**WHAT IS BEING ASKED**
Reproduce every row below, character for character.

Target position rows:
** begin **

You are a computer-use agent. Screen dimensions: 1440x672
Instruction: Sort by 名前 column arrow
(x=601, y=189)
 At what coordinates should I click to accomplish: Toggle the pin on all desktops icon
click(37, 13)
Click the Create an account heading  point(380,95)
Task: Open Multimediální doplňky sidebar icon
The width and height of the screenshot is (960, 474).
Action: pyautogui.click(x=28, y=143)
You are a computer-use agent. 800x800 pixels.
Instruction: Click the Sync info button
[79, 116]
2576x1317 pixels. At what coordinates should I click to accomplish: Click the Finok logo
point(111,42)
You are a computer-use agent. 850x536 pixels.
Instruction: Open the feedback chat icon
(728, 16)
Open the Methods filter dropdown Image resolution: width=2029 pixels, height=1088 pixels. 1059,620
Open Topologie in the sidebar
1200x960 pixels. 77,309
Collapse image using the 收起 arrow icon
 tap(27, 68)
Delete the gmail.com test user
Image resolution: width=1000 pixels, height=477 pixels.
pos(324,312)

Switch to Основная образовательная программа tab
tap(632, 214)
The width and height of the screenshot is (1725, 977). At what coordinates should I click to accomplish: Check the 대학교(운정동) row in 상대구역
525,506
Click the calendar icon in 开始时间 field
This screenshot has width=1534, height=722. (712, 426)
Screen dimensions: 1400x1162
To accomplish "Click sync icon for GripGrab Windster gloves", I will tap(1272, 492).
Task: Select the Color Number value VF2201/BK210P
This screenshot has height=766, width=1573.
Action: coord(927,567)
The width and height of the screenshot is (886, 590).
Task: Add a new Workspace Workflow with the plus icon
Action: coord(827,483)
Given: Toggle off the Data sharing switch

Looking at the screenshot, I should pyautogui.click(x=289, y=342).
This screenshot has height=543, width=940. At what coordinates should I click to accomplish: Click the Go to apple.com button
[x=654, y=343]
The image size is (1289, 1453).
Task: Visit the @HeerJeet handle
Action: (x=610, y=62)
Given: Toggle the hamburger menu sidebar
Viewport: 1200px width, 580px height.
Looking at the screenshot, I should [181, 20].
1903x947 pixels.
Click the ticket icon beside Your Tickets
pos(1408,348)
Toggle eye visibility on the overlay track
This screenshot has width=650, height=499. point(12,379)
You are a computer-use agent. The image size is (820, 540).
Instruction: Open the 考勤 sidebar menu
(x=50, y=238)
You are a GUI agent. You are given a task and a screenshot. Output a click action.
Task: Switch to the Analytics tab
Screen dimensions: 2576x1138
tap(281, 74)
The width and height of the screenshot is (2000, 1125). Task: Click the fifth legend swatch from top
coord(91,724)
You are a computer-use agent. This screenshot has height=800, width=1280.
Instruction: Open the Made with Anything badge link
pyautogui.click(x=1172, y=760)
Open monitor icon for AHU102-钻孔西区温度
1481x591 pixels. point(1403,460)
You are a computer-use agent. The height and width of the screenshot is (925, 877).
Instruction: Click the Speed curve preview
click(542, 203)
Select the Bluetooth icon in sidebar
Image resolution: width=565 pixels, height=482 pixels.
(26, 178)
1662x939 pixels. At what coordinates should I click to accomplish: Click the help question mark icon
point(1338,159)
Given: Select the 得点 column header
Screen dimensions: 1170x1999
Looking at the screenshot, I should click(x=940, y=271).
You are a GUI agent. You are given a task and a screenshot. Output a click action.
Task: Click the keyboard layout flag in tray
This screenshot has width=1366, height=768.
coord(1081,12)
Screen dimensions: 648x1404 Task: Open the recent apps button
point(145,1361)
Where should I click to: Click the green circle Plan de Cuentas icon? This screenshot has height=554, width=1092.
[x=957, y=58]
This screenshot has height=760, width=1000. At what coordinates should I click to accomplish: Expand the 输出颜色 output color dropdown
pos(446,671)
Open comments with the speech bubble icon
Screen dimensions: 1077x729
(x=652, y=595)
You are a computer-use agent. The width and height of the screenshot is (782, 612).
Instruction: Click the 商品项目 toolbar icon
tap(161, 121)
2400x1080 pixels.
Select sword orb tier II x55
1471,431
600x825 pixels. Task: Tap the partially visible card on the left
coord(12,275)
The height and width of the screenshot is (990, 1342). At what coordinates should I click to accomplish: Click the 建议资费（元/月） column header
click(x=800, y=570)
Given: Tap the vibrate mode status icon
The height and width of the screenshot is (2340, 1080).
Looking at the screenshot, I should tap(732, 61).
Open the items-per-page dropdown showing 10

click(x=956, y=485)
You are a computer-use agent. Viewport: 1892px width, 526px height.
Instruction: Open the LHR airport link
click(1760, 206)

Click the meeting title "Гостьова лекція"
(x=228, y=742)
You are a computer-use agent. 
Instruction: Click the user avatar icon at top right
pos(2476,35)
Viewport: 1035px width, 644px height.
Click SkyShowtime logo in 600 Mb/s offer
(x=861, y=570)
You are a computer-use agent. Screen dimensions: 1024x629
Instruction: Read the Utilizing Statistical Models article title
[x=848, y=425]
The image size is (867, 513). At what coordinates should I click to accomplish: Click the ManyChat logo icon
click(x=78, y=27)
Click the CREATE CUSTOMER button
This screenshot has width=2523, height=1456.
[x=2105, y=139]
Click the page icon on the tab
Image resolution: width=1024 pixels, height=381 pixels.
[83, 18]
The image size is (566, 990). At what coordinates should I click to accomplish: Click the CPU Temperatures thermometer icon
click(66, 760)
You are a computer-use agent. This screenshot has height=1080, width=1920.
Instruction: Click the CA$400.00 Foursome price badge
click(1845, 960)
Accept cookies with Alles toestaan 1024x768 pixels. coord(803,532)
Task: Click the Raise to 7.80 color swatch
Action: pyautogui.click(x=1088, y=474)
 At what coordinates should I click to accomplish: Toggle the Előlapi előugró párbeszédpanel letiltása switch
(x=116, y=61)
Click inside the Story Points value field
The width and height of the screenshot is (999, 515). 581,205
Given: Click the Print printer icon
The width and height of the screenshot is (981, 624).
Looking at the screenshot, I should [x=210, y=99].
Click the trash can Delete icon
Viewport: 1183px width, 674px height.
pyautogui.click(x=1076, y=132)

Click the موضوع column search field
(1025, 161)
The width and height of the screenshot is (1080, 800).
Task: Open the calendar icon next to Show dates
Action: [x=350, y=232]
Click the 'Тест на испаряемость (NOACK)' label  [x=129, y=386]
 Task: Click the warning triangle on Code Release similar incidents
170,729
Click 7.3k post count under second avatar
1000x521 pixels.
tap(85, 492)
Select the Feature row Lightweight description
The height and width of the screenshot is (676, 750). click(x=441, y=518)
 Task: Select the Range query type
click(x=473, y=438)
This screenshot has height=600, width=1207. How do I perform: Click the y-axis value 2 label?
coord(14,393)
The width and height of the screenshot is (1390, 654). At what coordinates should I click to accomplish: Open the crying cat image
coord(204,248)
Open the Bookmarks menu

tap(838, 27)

** end **

**EXERCISE SOLUTION**
You are a computer-use agent. Screen dimensions: 1440x672
Instruction: Sort by 名前 column arrow
(x=601, y=189)
 At what coordinates should I click to accomplish: Toggle the pin on all desktops icon
click(37, 13)
Click the Create an account heading  point(380,95)
Task: Open Multimediální doplňky sidebar icon
The width and height of the screenshot is (960, 474).
Action: pyautogui.click(x=28, y=143)
You are a computer-use agent. 800x800 pixels.
Instruction: Click the Sync info button
[79, 116]
2576x1317 pixels. At what coordinates should I click to accomplish: Click the Finok logo
point(111,42)
You are a computer-use agent. 850x536 pixels.
Instruction: Open the feedback chat icon
(728, 16)
Open the Methods filter dropdown Image resolution: width=2029 pixels, height=1088 pixels. 1059,620
Open Topologie in the sidebar
1200x960 pixels. 77,309
Collapse image using the 收起 arrow icon
 tap(27, 68)
Delete the gmail.com test user
Image resolution: width=1000 pixels, height=477 pixels.
pos(324,312)

Switch to Основная образовательная программа tab
tap(632, 214)
The width and height of the screenshot is (1725, 977). At what coordinates should I click to accomplish: Check the 대학교(운정동) row in 상대구역
525,506
Click the calendar icon in 开始时间 field
This screenshot has width=1534, height=722. (712, 426)
Screen dimensions: 1400x1162
To accomplish "Click sync icon for GripGrab Windster gloves", I will tap(1272, 492).
Task: Select the Color Number value VF2201/BK210P
This screenshot has height=766, width=1573.
Action: coord(927,567)
The width and height of the screenshot is (886, 590).
Task: Add a new Workspace Workflow with the plus icon
Action: coord(827,483)
Given: Toggle off the Data sharing switch

Looking at the screenshot, I should pyautogui.click(x=289, y=342).
This screenshot has height=543, width=940. At what coordinates should I click to accomplish: Click the Go to apple.com button
[x=654, y=343]
The image size is (1289, 1453).
Task: Visit the @HeerJeet handle
Action: (x=610, y=62)
Given: Toggle the hamburger menu sidebar
Viewport: 1200px width, 580px height.
Looking at the screenshot, I should [181, 20].
1903x947 pixels.
Click the ticket icon beside Your Tickets
pos(1408,348)
Toggle eye visibility on the overlay track
This screenshot has width=650, height=499. point(12,379)
You are a computer-use agent. The image size is (820, 540).
Instruction: Open the 考勤 sidebar menu
(x=50, y=238)
You are a GUI agent. You are given a task and a screenshot. Output a click action.
Task: Switch to the Analytics tab
Screen dimensions: 2576x1138
tap(281, 74)
The width and height of the screenshot is (2000, 1125). Task: Click the fifth legend swatch from top
coord(91,724)
You are a computer-use agent. This screenshot has height=800, width=1280.
Instruction: Open the Made with Anything badge link
pyautogui.click(x=1172, y=760)
Open monitor icon for AHU102-钻孔西区温度
1481x591 pixels. point(1403,460)
You are a computer-use agent. The height and width of the screenshot is (925, 877).
Instruction: Click the Speed curve preview
click(542, 203)
Select the Bluetooth icon in sidebar
Image resolution: width=565 pixels, height=482 pixels.
(26, 178)
1662x939 pixels. At what coordinates should I click to accomplish: Click the help question mark icon
point(1338,159)
Given: Select the 得点 column header
Screen dimensions: 1170x1999
Looking at the screenshot, I should click(x=940, y=271).
You are a GUI agent. You are given a task and a screenshot. Output a click action.
Task: Click the keyboard layout flag in tray
This screenshot has width=1366, height=768.
coord(1081,12)
Screen dimensions: 648x1404 Task: Open the recent apps button
point(145,1361)
Where should I click to: Click the green circle Plan de Cuentas icon? This screenshot has height=554, width=1092.
[x=957, y=58]
This screenshot has height=760, width=1000. At what coordinates should I click to accomplish: Expand the 输出颜色 output color dropdown
pos(446,671)
Open comments with the speech bubble icon
Screen dimensions: 1077x729
(x=652, y=595)
You are a computer-use agent. The width and height of the screenshot is (782, 612).
Instruction: Click the 商品项目 toolbar icon
tap(161, 121)
2400x1080 pixels.
Select sword orb tier II x55
1471,431
600x825 pixels. Task: Tap the partially visible card on the left
coord(12,275)
The height and width of the screenshot is (990, 1342). At what coordinates should I click to accomplish: Click the 建议资费（元/月） column header
click(x=800, y=570)
Given: Tap the vibrate mode status icon
The height and width of the screenshot is (2340, 1080).
Looking at the screenshot, I should tap(732, 61).
Open the items-per-page dropdown showing 10

click(x=956, y=485)
You are a computer-use agent. Viewport: 1892px width, 526px height.
Instruction: Open the LHR airport link
click(1760, 206)

Click the meeting title "Гостьова лекція"
(x=228, y=742)
You are a computer-use agent. 
Instruction: Click the user avatar icon at top right
pos(2476,35)
Viewport: 1035px width, 644px height.
Click SkyShowtime logo in 600 Mb/s offer
(x=861, y=570)
You are a computer-use agent. Screen dimensions: 1024x629
Instruction: Read the Utilizing Statistical Models article title
[x=848, y=425]
The image size is (867, 513). At what coordinates should I click to accomplish: Click the ManyChat logo icon
click(x=78, y=27)
Click the CREATE CUSTOMER button
This screenshot has width=2523, height=1456.
[x=2105, y=139]
Click the page icon on the tab
Image resolution: width=1024 pixels, height=381 pixels.
[83, 18]
The image size is (566, 990). At what coordinates should I click to accomplish: Click the CPU Temperatures thermometer icon
click(66, 760)
You are a computer-use agent. This screenshot has height=1080, width=1920.
Instruction: Click the CA$400.00 Foursome price badge
click(1845, 960)
Accept cookies with Alles toestaan 1024x768 pixels. coord(803,532)
Task: Click the Raise to 7.80 color swatch
Action: pyautogui.click(x=1088, y=474)
 At what coordinates should I click to accomplish: Toggle the Előlapi előugró párbeszédpanel letiltása switch
(x=116, y=61)
Click inside the Story Points value field
The width and height of the screenshot is (999, 515). 581,205
Given: Click the Print printer icon
The width and height of the screenshot is (981, 624).
Looking at the screenshot, I should [x=210, y=99].
Click the trash can Delete icon
Viewport: 1183px width, 674px height.
pyautogui.click(x=1076, y=132)

Click the موضوع column search field
(1025, 161)
The width and height of the screenshot is (1080, 800).
Task: Open the calendar icon next to Show dates
Action: [x=350, y=232]
Click the 'Тест на испаряемость (NOACK)' label  [x=129, y=386]
 Task: Click the warning triangle on Code Release similar incidents
170,729
Click 7.3k post count under second avatar
1000x521 pixels.
tap(85, 492)
Select the Feature row Lightweight description
The height and width of the screenshot is (676, 750). click(x=441, y=518)
 Task: Select the Range query type
click(x=473, y=438)
This screenshot has height=600, width=1207. How do I perform: Click the y-axis value 2 label?
coord(14,393)
The width and height of the screenshot is (1390, 654). At what coordinates should I click to accomplish: Open the crying cat image
coord(204,248)
Open the Bookmarks menu

tap(838, 27)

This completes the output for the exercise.